(Collected data entries)
+-------+
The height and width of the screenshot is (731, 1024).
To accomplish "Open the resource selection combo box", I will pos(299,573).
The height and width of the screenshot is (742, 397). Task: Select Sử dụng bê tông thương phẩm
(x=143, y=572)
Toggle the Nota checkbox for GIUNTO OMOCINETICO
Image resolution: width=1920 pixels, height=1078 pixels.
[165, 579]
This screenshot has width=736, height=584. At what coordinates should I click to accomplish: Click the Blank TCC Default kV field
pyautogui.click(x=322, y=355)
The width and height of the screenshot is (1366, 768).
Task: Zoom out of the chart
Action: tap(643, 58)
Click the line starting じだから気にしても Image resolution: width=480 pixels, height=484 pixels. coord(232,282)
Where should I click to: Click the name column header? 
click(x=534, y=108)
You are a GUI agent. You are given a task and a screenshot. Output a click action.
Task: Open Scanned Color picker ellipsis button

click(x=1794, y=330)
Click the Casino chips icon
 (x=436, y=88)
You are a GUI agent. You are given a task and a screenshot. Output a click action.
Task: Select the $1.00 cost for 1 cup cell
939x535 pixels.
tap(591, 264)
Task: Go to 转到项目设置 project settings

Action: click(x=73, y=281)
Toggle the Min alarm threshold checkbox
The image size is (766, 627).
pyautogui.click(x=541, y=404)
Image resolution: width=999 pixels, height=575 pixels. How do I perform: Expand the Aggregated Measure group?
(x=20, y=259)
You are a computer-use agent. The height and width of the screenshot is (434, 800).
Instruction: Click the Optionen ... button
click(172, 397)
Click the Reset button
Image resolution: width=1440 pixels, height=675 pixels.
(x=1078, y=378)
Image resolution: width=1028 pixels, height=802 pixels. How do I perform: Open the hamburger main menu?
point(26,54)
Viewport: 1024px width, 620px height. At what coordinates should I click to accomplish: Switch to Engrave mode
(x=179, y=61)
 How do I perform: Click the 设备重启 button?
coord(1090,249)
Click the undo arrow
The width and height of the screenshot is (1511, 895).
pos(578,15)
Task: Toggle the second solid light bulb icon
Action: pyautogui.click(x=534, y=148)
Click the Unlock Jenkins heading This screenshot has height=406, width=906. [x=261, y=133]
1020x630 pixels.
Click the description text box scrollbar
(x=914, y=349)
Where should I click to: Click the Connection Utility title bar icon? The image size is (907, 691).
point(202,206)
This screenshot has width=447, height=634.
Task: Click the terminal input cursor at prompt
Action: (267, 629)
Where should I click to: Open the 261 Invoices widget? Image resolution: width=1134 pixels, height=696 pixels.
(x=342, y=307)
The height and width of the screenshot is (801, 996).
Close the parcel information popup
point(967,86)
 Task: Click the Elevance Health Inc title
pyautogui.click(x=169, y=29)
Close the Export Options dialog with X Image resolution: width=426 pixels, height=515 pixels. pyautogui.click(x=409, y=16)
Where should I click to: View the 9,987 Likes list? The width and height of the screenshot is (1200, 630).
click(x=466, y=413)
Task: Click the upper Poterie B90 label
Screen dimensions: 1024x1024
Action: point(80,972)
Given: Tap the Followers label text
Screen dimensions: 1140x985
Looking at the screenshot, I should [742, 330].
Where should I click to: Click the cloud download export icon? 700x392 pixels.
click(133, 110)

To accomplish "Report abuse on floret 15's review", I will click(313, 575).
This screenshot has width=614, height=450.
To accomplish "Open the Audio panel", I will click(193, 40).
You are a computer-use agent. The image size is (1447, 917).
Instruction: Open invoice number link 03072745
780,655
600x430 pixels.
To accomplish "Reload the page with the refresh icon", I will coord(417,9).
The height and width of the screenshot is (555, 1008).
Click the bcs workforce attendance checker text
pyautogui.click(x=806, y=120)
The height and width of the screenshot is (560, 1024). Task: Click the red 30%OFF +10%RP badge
+-------+
§ **ACTIVITY**
Look above for the line with "This screenshot has width=736, height=584." and the line with "Click the Reset button", and reproduce exactly those two lines plus every line between, nothing more.

§ **SOLUTION BELOW**
This screenshot has width=736, height=584. At what coordinates should I click to accomplish: Click the Blank TCC Default kV field
pyautogui.click(x=322, y=355)
The width and height of the screenshot is (1366, 768).
Task: Zoom out of the chart
Action: tap(643, 58)
Click the line starting じだから気にしても Image resolution: width=480 pixels, height=484 pixels. coord(232,282)
Where should I click to: Click the name column header? 
click(x=534, y=108)
You are a GUI agent. You are given a task and a screenshot. Output a click action.
Task: Open Scanned Color picker ellipsis button

click(x=1794, y=330)
Click the Casino chips icon
 (x=436, y=88)
You are a GUI agent. You are given a task and a screenshot. Output a click action.
Task: Select the $1.00 cost for 1 cup cell
939x535 pixels.
tap(591, 264)
Task: Go to 转到项目设置 project settings

Action: click(x=73, y=281)
Toggle the Min alarm threshold checkbox
The image size is (766, 627).
pyautogui.click(x=541, y=404)
Image resolution: width=999 pixels, height=575 pixels. How do I perform: Expand the Aggregated Measure group?
(x=20, y=259)
You are a computer-use agent. The height and width of the screenshot is (434, 800).
Instruction: Click the Optionen ... button
click(172, 397)
Click the Reset button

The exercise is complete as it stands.